Could you copy every line of the data that contains "agent"?

[[ DATA FOR THE TASK open ]]

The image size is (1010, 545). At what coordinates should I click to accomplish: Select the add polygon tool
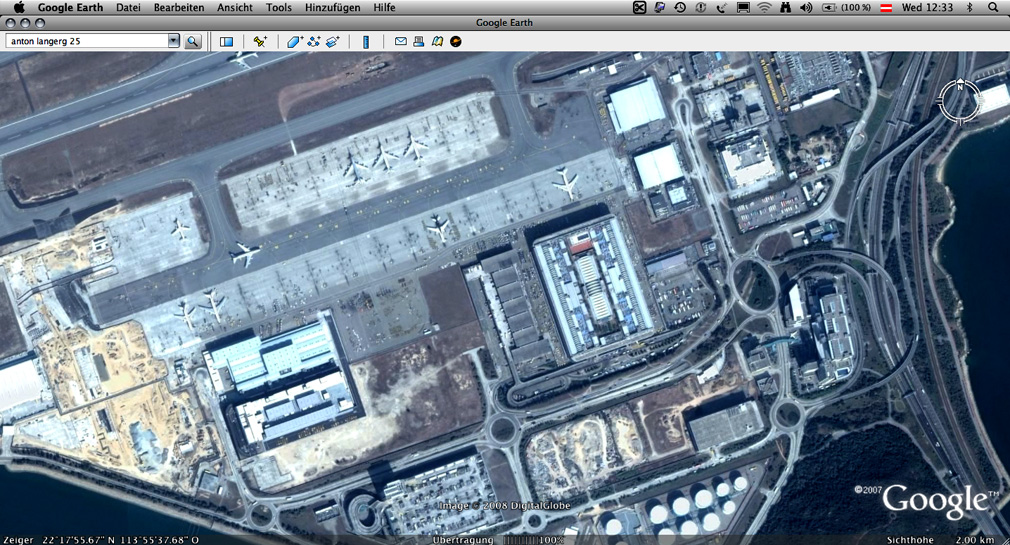coord(294,42)
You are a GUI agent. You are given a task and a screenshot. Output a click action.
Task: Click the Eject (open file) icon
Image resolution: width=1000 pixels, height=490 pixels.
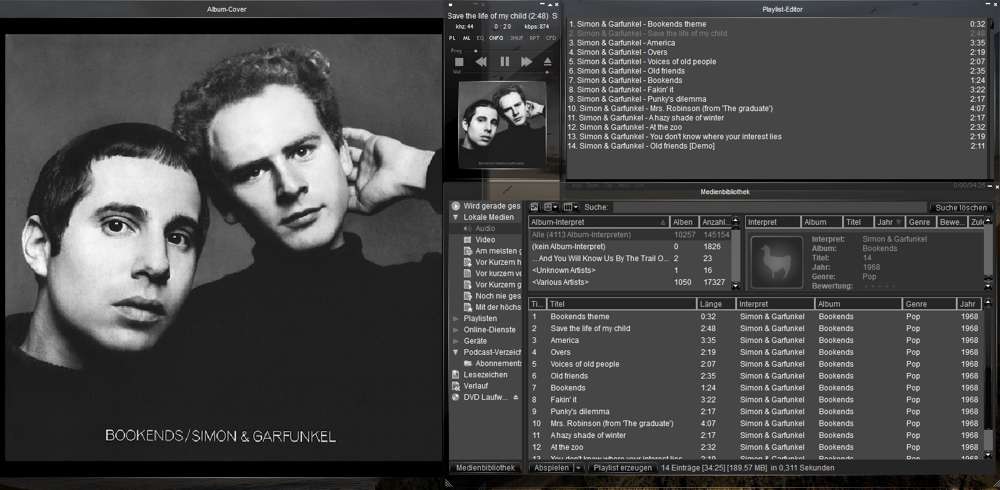pos(548,62)
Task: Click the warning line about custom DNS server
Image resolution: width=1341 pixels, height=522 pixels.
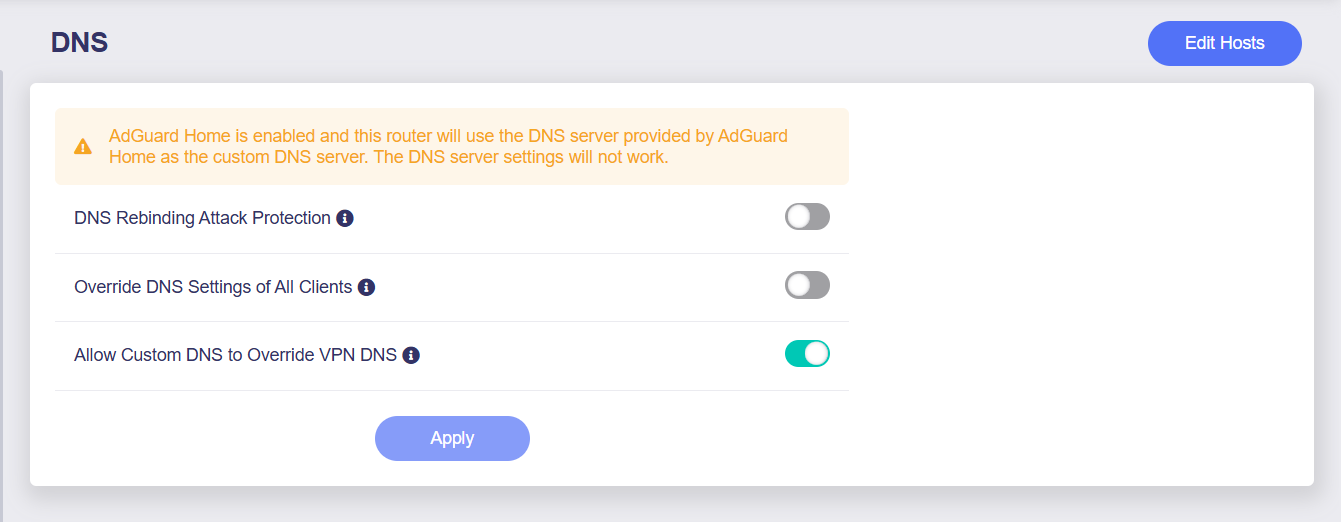Action: click(x=388, y=157)
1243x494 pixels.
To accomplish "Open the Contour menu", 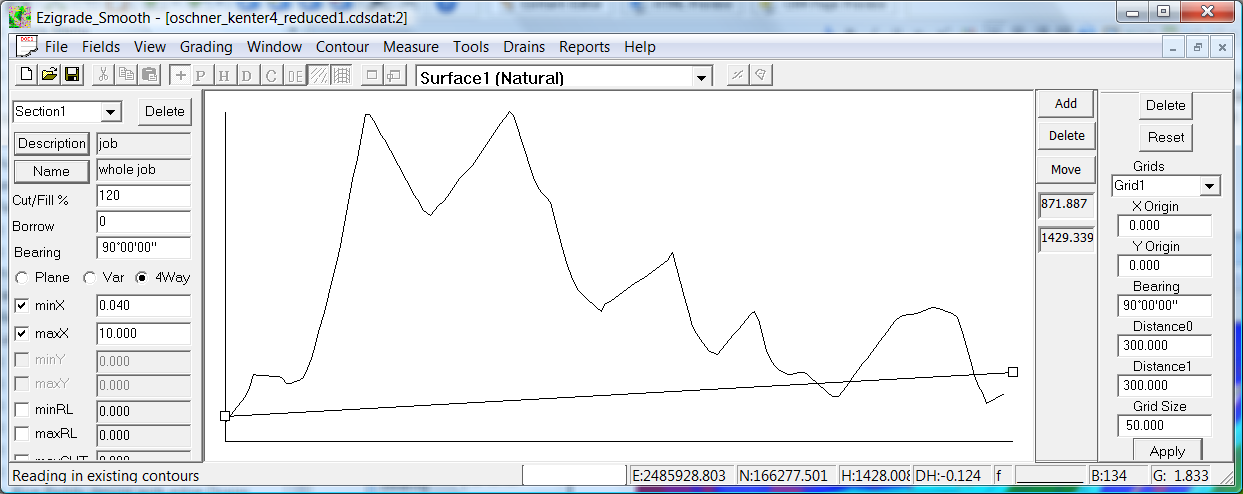I will point(342,47).
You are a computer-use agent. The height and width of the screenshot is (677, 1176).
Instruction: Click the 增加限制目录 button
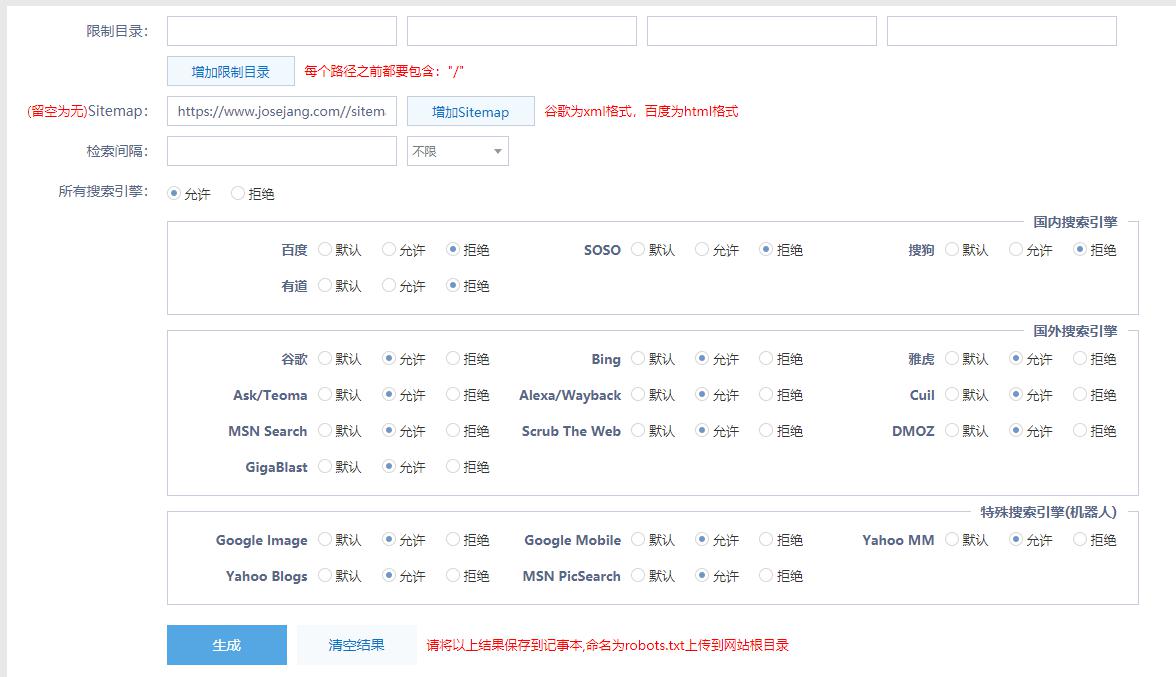tap(230, 71)
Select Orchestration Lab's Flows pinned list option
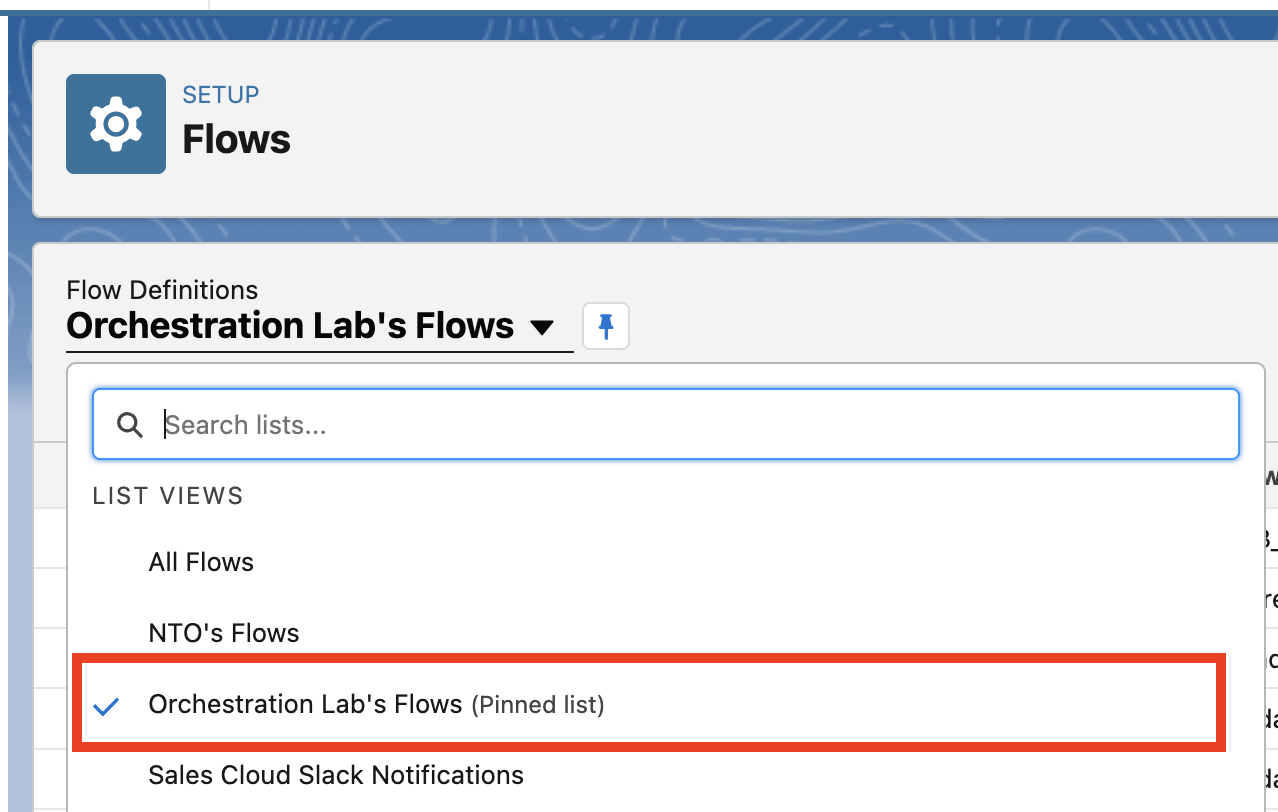The height and width of the screenshot is (812, 1278). point(305,705)
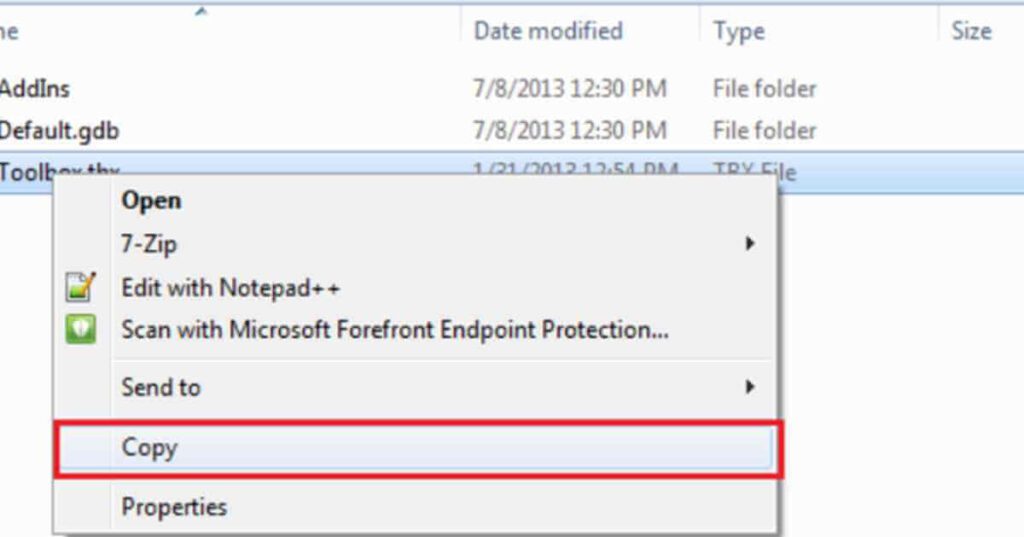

[[ DATA FOR THE TASK closed ]]

_RESULT OF THE EXERCISE_:
You are a GUI agent. You are given a task and a screenshot. Output a click action.
You are a computer-use agent. The height and width of the screenshot is (677, 1176).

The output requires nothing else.